New guidance discouraging doctors from recommending exercise and cognitive behavioural therapy for people with chronic fatigue syndrome (CFS) patients is not evidence-based, according to researchers.
A study questions the National Institute for Health and Care Excellence (Nice) review process for this guideline for clinicians dealing with CFS, also called myalgic encephalomyelitis (ME), and its use of scientific standards in considering the evidence.
One of the study’s lead authors, Prof Trudie Chalder from the psychiatry department at King’s College London, said: “The decision to change the guideline has had a direct effect on doctors’ and therapists’ ability to treat patients. Services are no longer able to provide a full range of evidence-based therapeutic interventions.
“This could have a devastating impact on people’s lives in that they will no longer be able to access the treatment that could help them the most.”
ME/CFS is a long-term condition believed to affect about 250,000 people in the UK, which has a wide range of symptoms including extreme tiredness, muscle pain, mental fogginess and insomnia.
In 2007 Nice produced the first guideline, which recommended two forms of rehabilitation: graded exercise therapy (GET), which starts patients on exercise very slowly and gradually increases over time, and CBT, a type of talking therapy.
In 2021 Nice reviewed the scientific evidence, concluding that the benefits from CBT and GET were low, that GET was unsafe, and CBT should only be used to manage symptoms and distress, not to aid recovery.
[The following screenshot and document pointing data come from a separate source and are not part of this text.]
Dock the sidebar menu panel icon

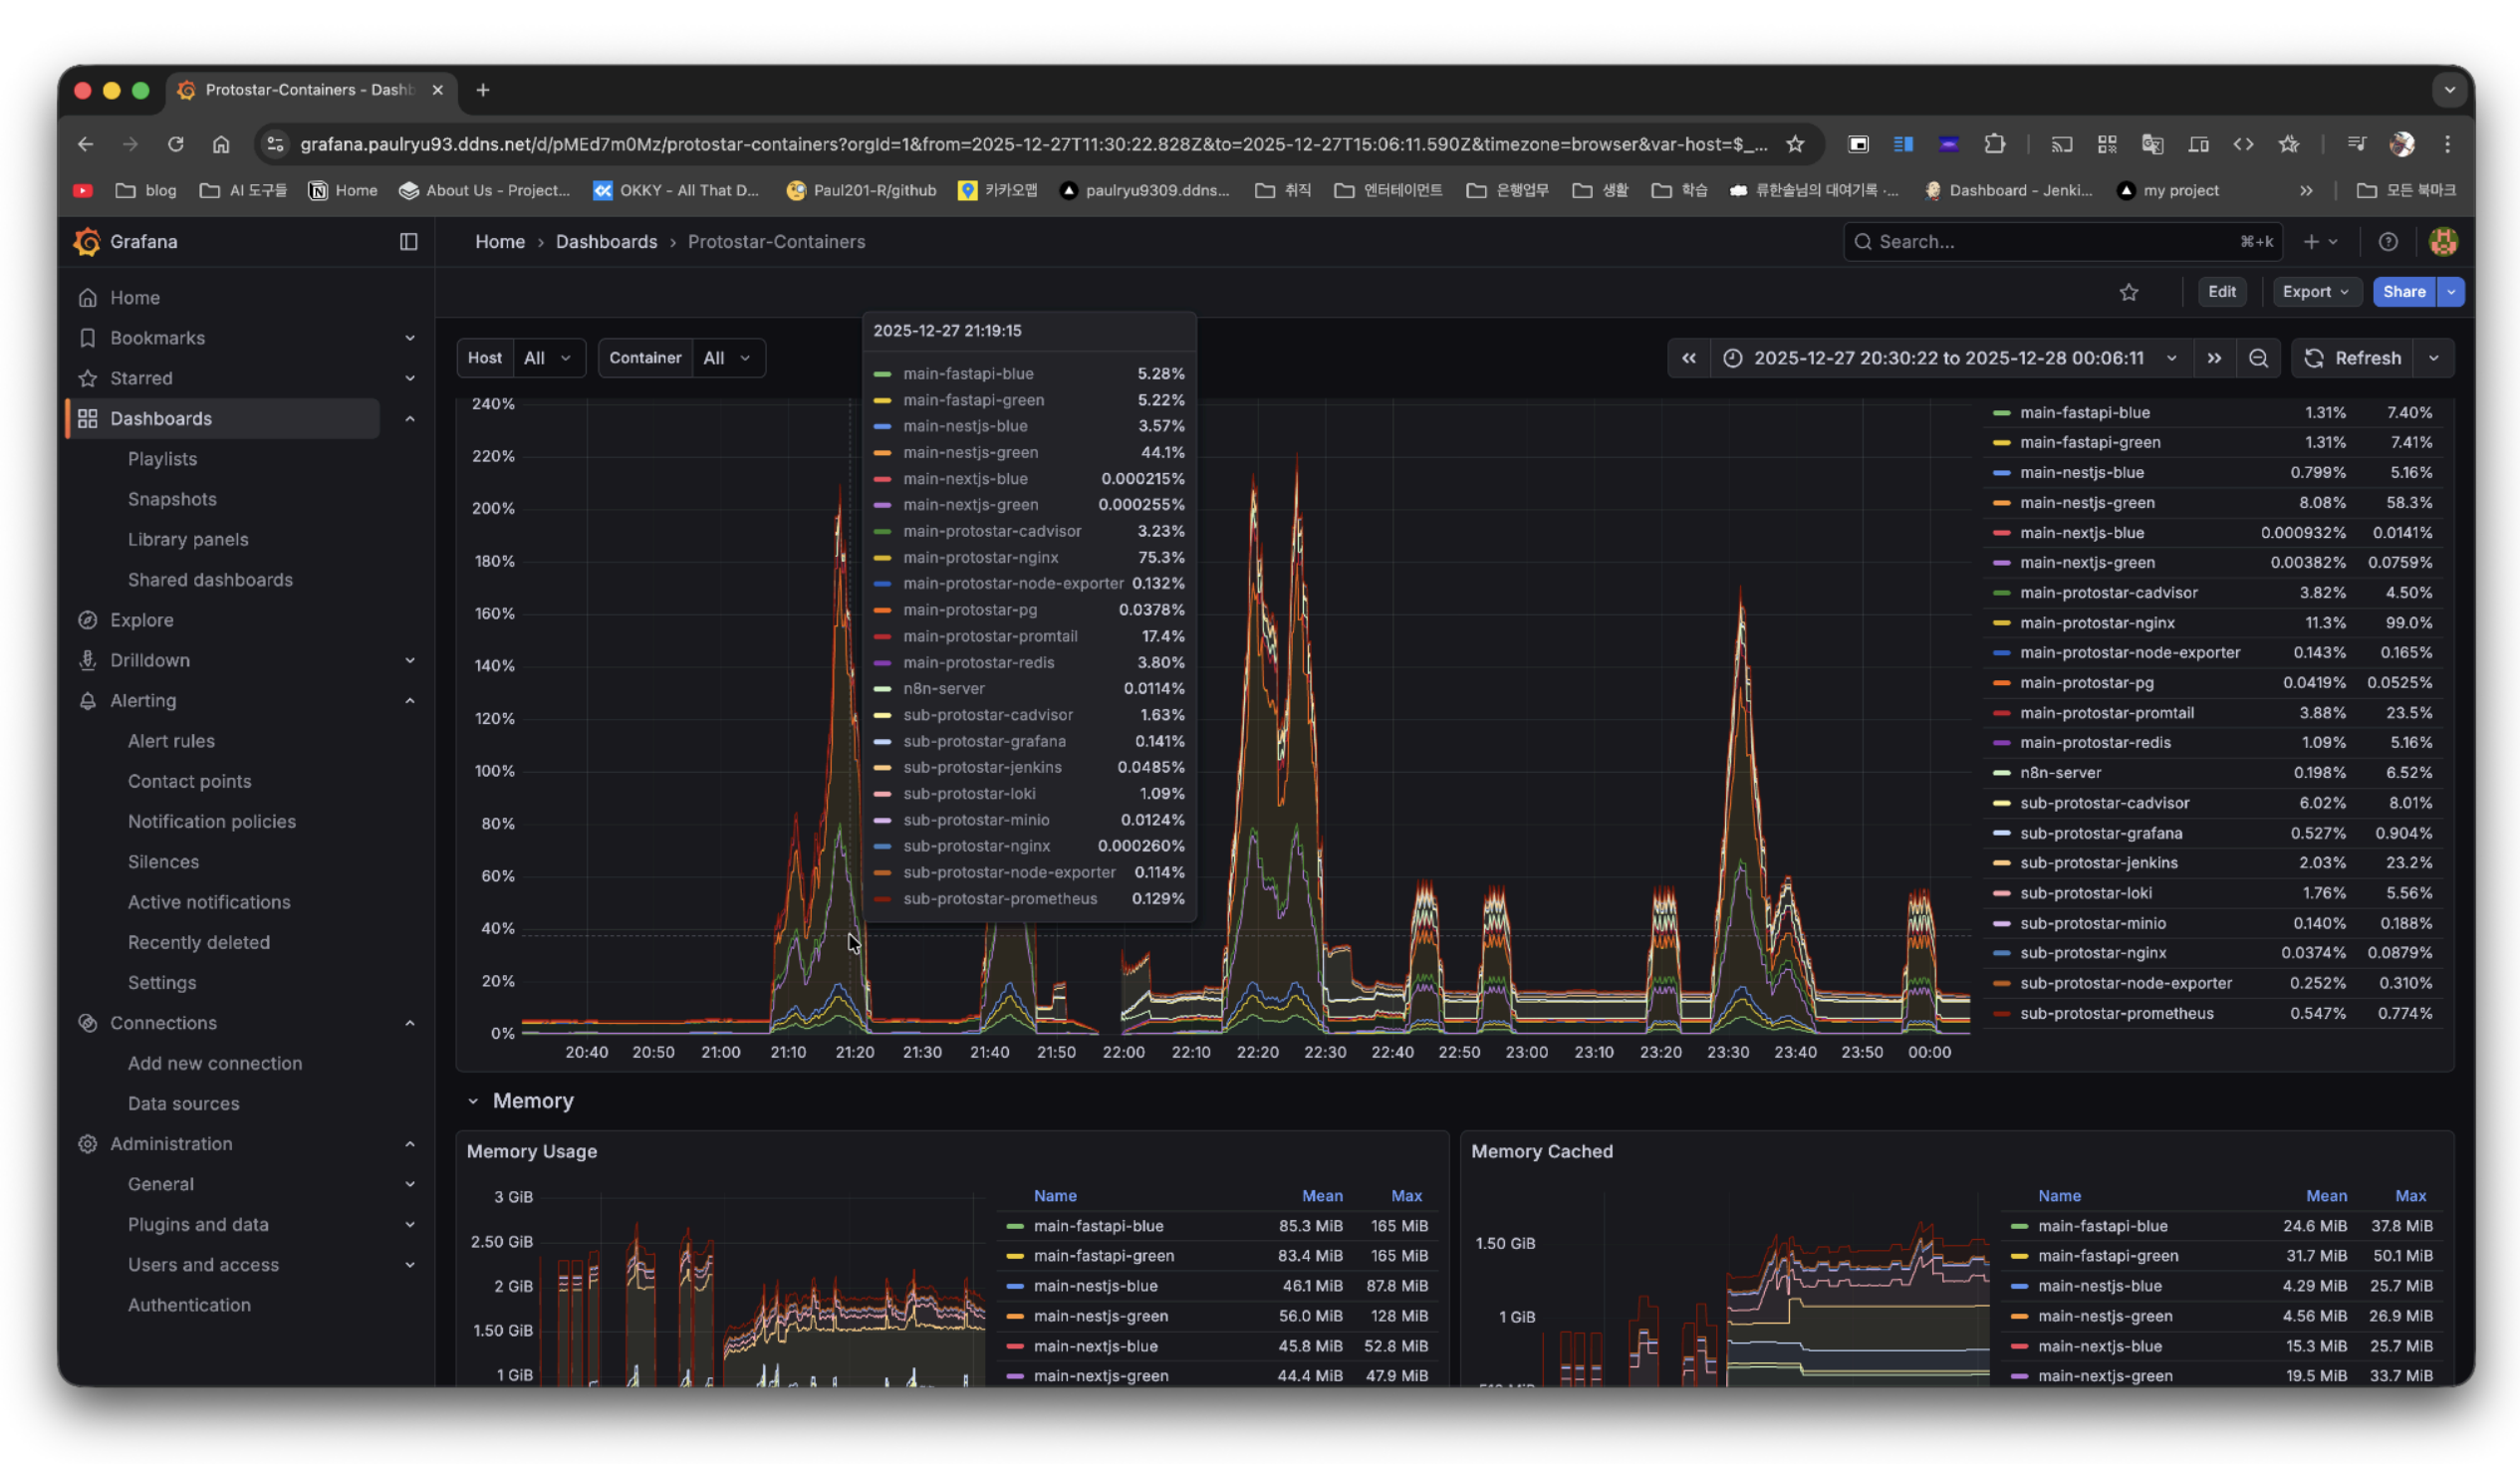point(408,241)
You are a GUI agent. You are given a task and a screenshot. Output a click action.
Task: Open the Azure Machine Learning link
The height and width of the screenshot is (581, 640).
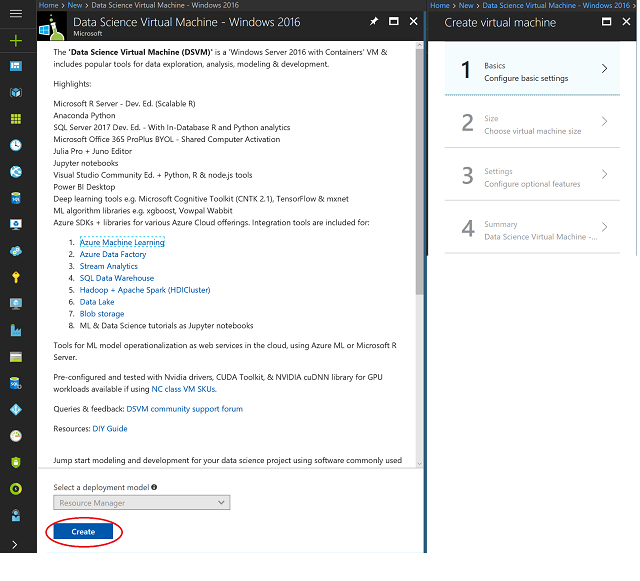coord(122,242)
Chalder said the research evidence base for both therapies had “strengthened, not weakened” since the 2007 guideline.
Instead, the new guideline recommends energy management, which provides advice on how to live with the illness and making best use of energy. However, the researchers said there was little evidence that this was effective.
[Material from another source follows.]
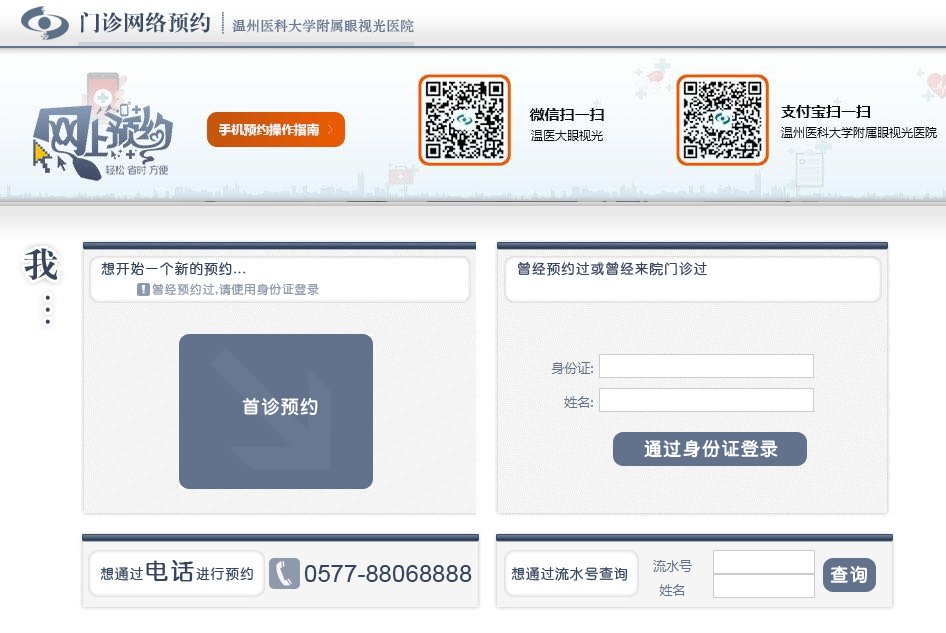Click the 支付宝扫一扫 label text
Viewport: 946px width, 633px height.
pos(825,112)
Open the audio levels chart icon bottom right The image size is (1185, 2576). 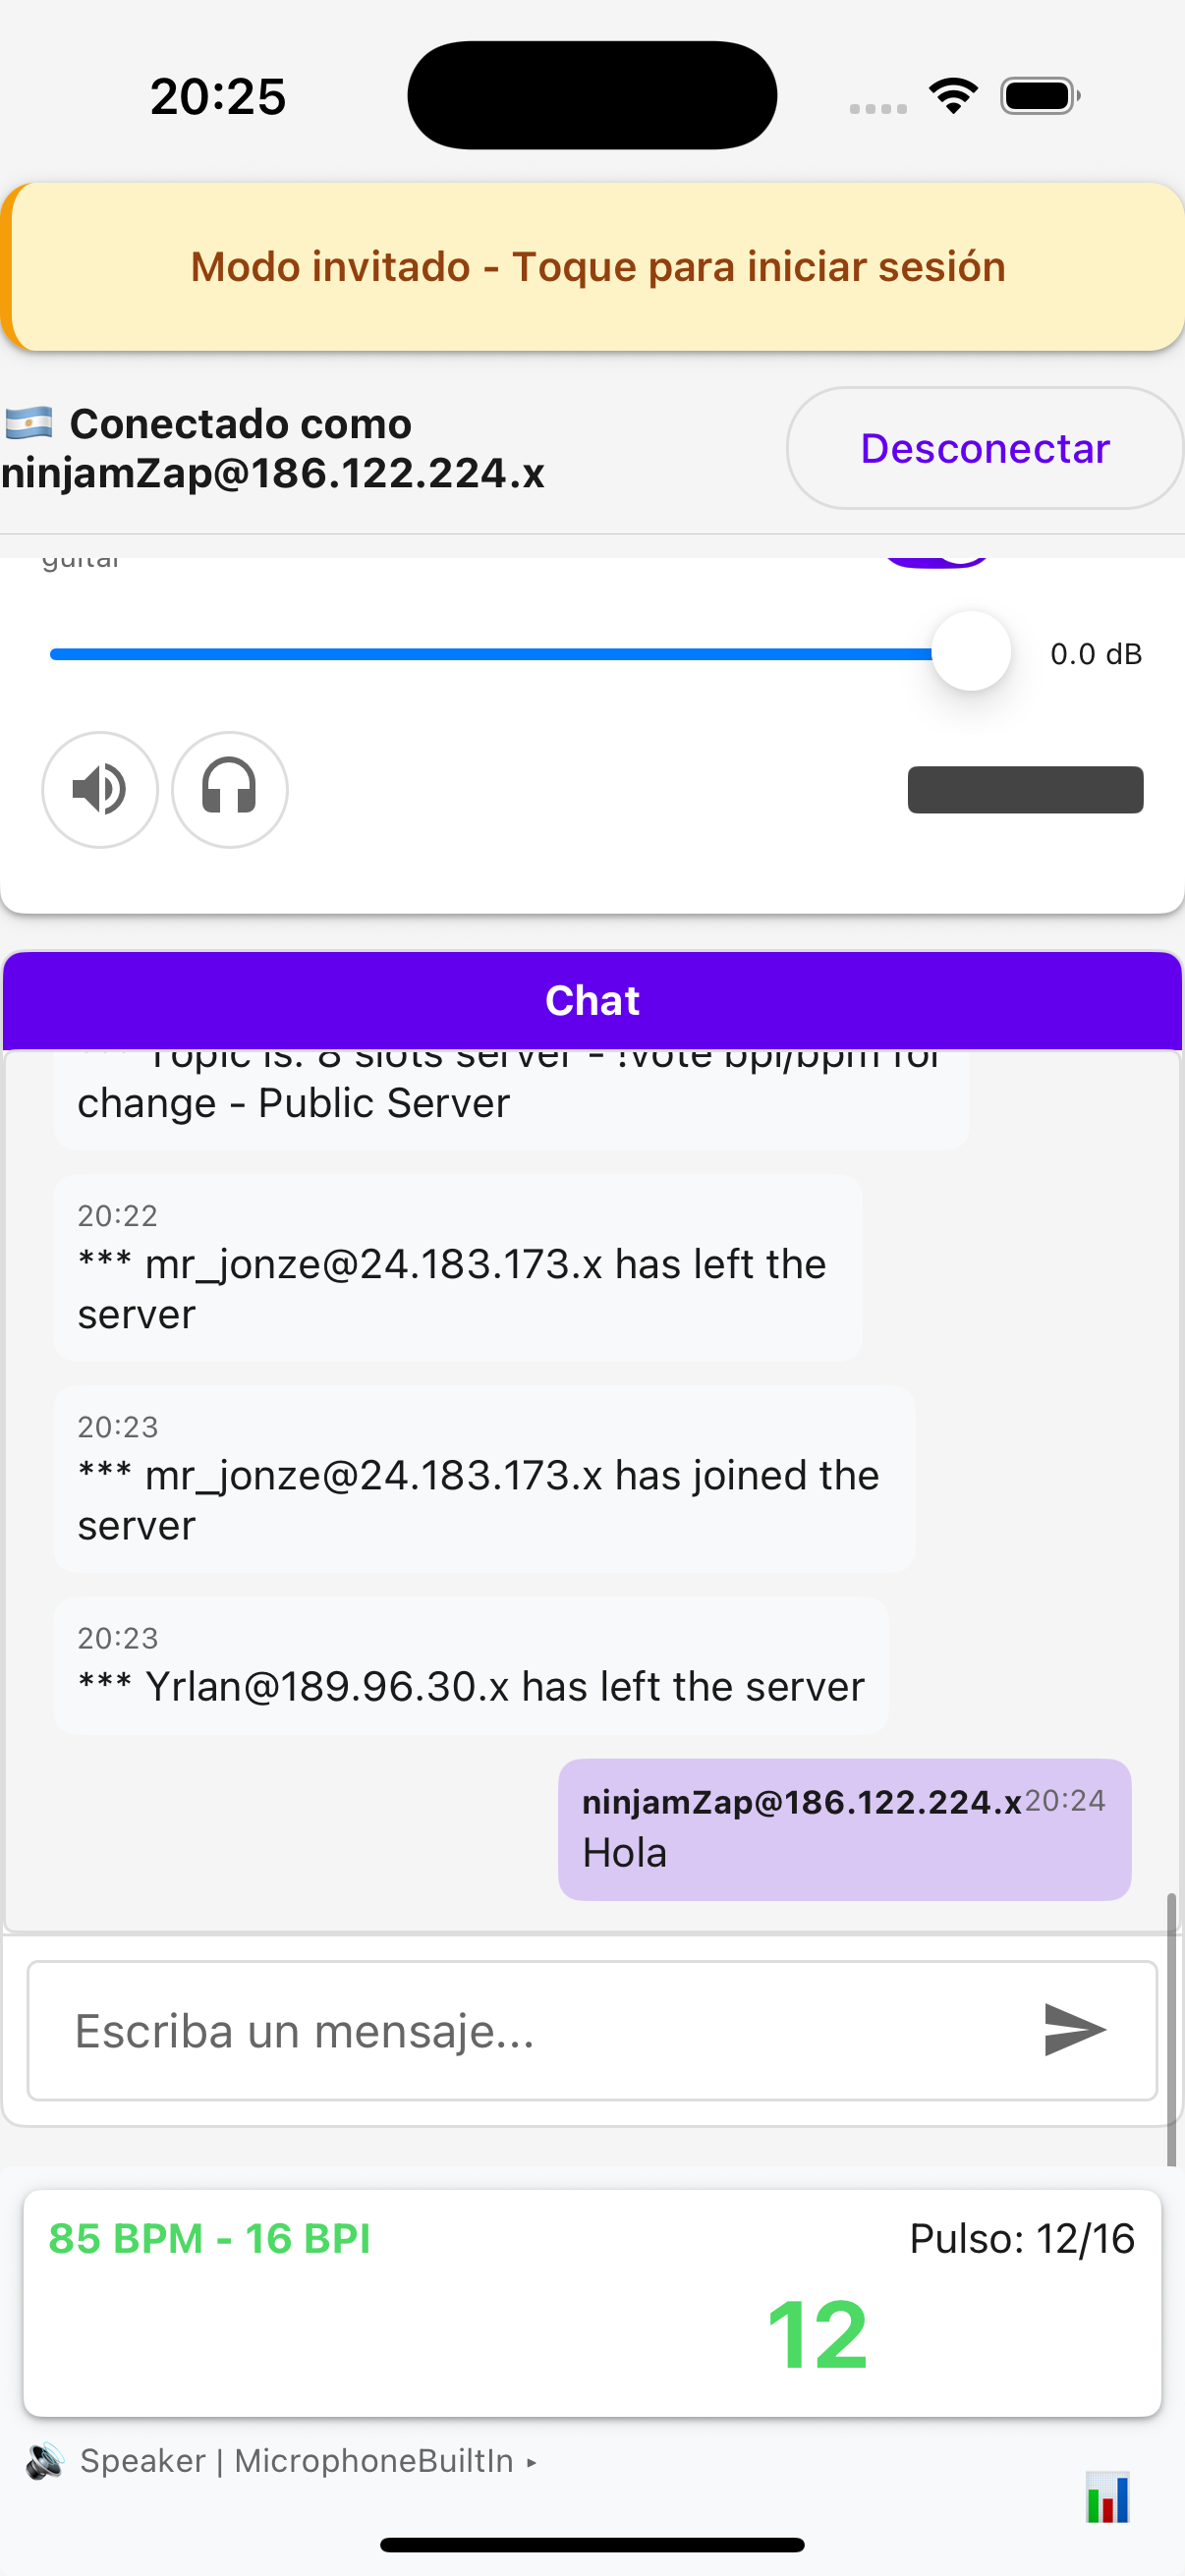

The study, which was published in the Journal of Neurology, Neurosurgery and Psychiatry and draws on 50 international experts, identified eight methodological, scientific, statistical and epidemiological flaws in the process for establishing the new guidelines.
The researchers concluded there had been “remarkably little” aggregation and meta-analysis of research, falling short of international standards and making it hard to establish what treatments worked.
Another weakness involved the use of a new definition of chronic fatigue, not used in most previous studies, meaning that most trials were excluded. Nice also downgraded all self-reported fatigue-related outcomes on grounds it was too subjective, even though there is no other means of establishing whether a treatment has worked.
Co-author on the review Paul Garner, a professor who has worked in evidence synthesis and guideline methodology for 25 years, said: “Nice has not followed international standards for guideline development, which has led to guidance that could harm rather than help patients.”
Garner said the backdrop to the guidelines relates to how poorly understood chronic fatigue is, in part due to limited understanding of the relationship between the brain and the body. Some sufferers feel that in the past their condition has been dismissed by the medical establishment as “all in the head”, he said.
Many sufferers believe ME/CFS is purely biomedical, whereas some experts think it may be a brain-body disorder. Many patients are sensitive to the inference psychological factors such as stress may contribute to the condition and dismiss psychological treatments such as cognitive behavioural therapy, he added.
Such sensitivities have led to controversy over whether rest is an appropriate treatment. Although sufferers may feel exhausted after doing things, rest can “perpetuate the illness”, he said.
A Nice spokesperson said: “We reject entirely the conclusions drawn by the authors of this analysis, and in particular their conclusion that Nice has not followed international standards for guideline development which has led to guidance that could harm rather than help patients. In developing our guideline, as well as bringing together the best available scientific evidence, we also listened to the real, lived experience and testimony of people with ME/CFS to produce a balanced guideline which has their wellbeing at its heart.
“We will provide a detailed response to this analysis and in the meantime we are confident that system partners and the ME/CFS community will continue to work together to make sure the important recommendations in our guideline are implemented.”